• _YOUR OBJECTIVE_:
Render every line of the data entries below as a numbered list, omitting blank lines and leaving out the pictures.

Data entries
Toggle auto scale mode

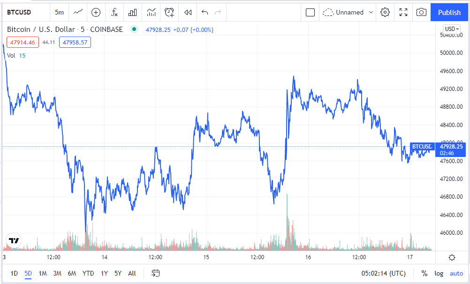point(456,273)
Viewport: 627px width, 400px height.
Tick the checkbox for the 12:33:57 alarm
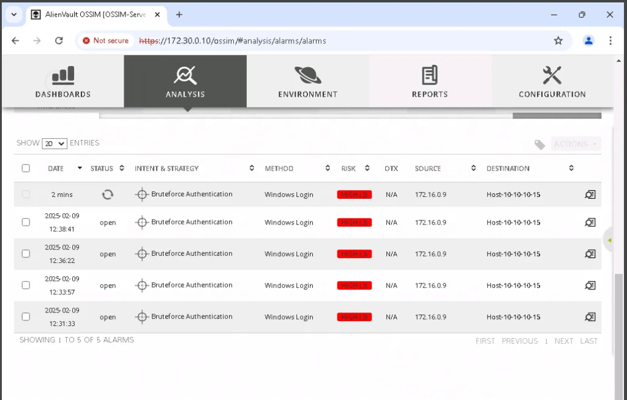26,285
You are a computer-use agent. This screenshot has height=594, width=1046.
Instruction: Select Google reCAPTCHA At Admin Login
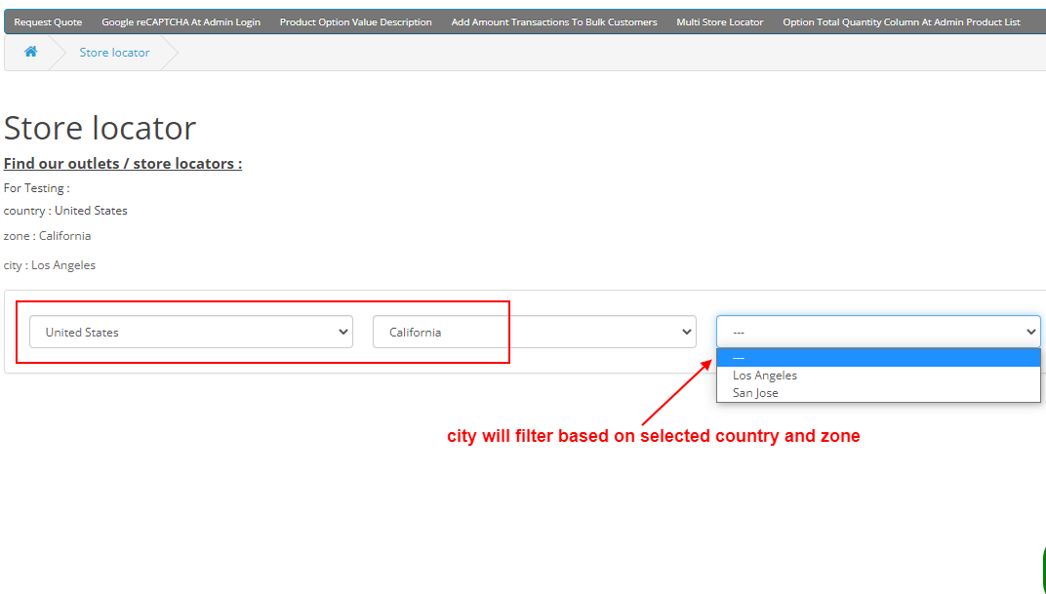181,20
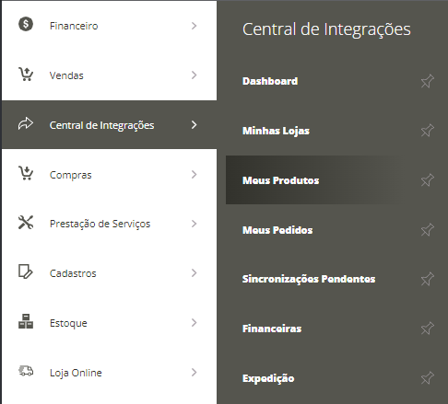This screenshot has height=404, width=448.
Task: Pin Dashboard to favorites
Action: 428,81
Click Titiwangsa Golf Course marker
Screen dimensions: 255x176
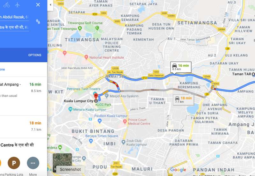(x=97, y=28)
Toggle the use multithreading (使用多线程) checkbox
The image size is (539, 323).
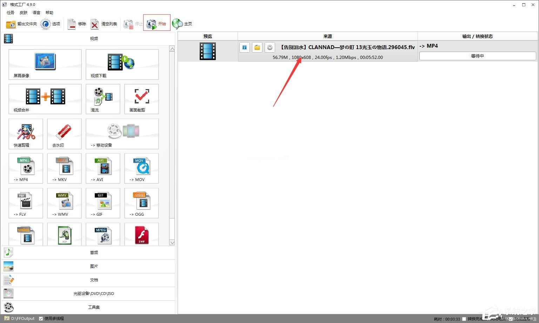41,318
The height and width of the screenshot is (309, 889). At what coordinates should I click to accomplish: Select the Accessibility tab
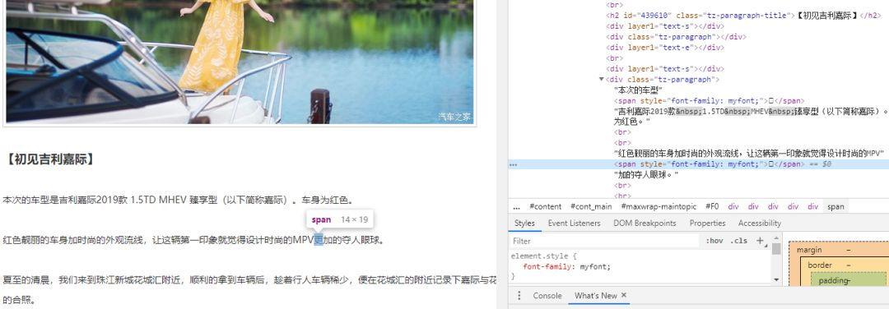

• _FULL OUTPUT_:
1. Toggle auto scale mode
2. point(456,273)
3. Viewport: 627px width, 400px height.
4. Tick the checkbox for the 12:33:57 alarm
5. 26,285
6. You are a computer-use agent. This screenshot has height=594, width=1046.
7. Instruction: Select Google reCAPTCHA At Admin Login
8. 181,20
9. This screenshot has height=404, width=448.
10. Task: Pin Dashboard to favorites
11. Action: 428,81
12. Click Titiwangsa Golf Course marker
13. Screen dimensions: 255x176
14. (x=97, y=28)
15. Toggle the use multithreading (使用多线程) checkbox
16. The image size is (539, 323).
17. 41,318
18. The height and width of the screenshot is (309, 889). At what coordinates should I click to accomplish: Select the Accessibility tab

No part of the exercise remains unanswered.